Now, to go on the next step: how should I do if I would like to not make the curve offset to avoid the kind of loft between the boundary the added points and keep a constant width?
probaly you have some binding i have when i test…so try disconnect floor or point input…run…connect again run…maybe it could do it PolyToFloor.dyn (47.6 KB)
It’s more stable now, but it still doesn’t work correctly on the first execution on my side.
On the first run, the script creates the floor on the XY plane using the Z‑offset, but the floor is not placed at the correct elevation. It’s as if the geometry is being generated before the floor creation is fully ready, so the Shape Editor doesn’t get the right elevation values.
If I rerun the loop, nothing changes.
However, if I manually reconnect Point.ByCoordinates to IN[1], run it, and then reconnect List.Flatten to IN[1] and run again, it works properly.

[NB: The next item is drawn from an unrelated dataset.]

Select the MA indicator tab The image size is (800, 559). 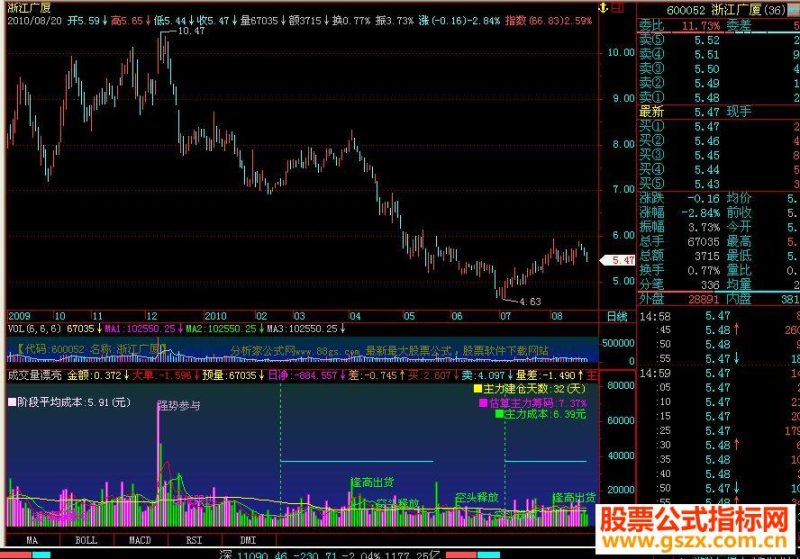[32, 540]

It feels like the coordinate node computes faster than the floor creation step, so the Shape Editor is not using the updated geometry on the first try.
Hi @CMANEL i can take a look in next week im not at dyn, on vacation…but not really sure, try with some transaction or passthrough…another way mabe could create the floor in plane and set the slope.without play with subelement…maybe.. PS is it the ootb create floor there dont work on struc floors,btw you can set it to struc after…not sure if in other post you could find out why…or maybee @jacob.small have an idea,i give it a go later
I tried with only Transaction.End or Passthrough. It wasn’t a success
But after getting a bit deeper in the definition of both, in my case it was mandatory to use both at the same time. If I have well understood, it needed to commit the data to Revit with Transaction.End (between Floor and Python script) and only after the commit, to restart the process with the points to finally use it in the Python script.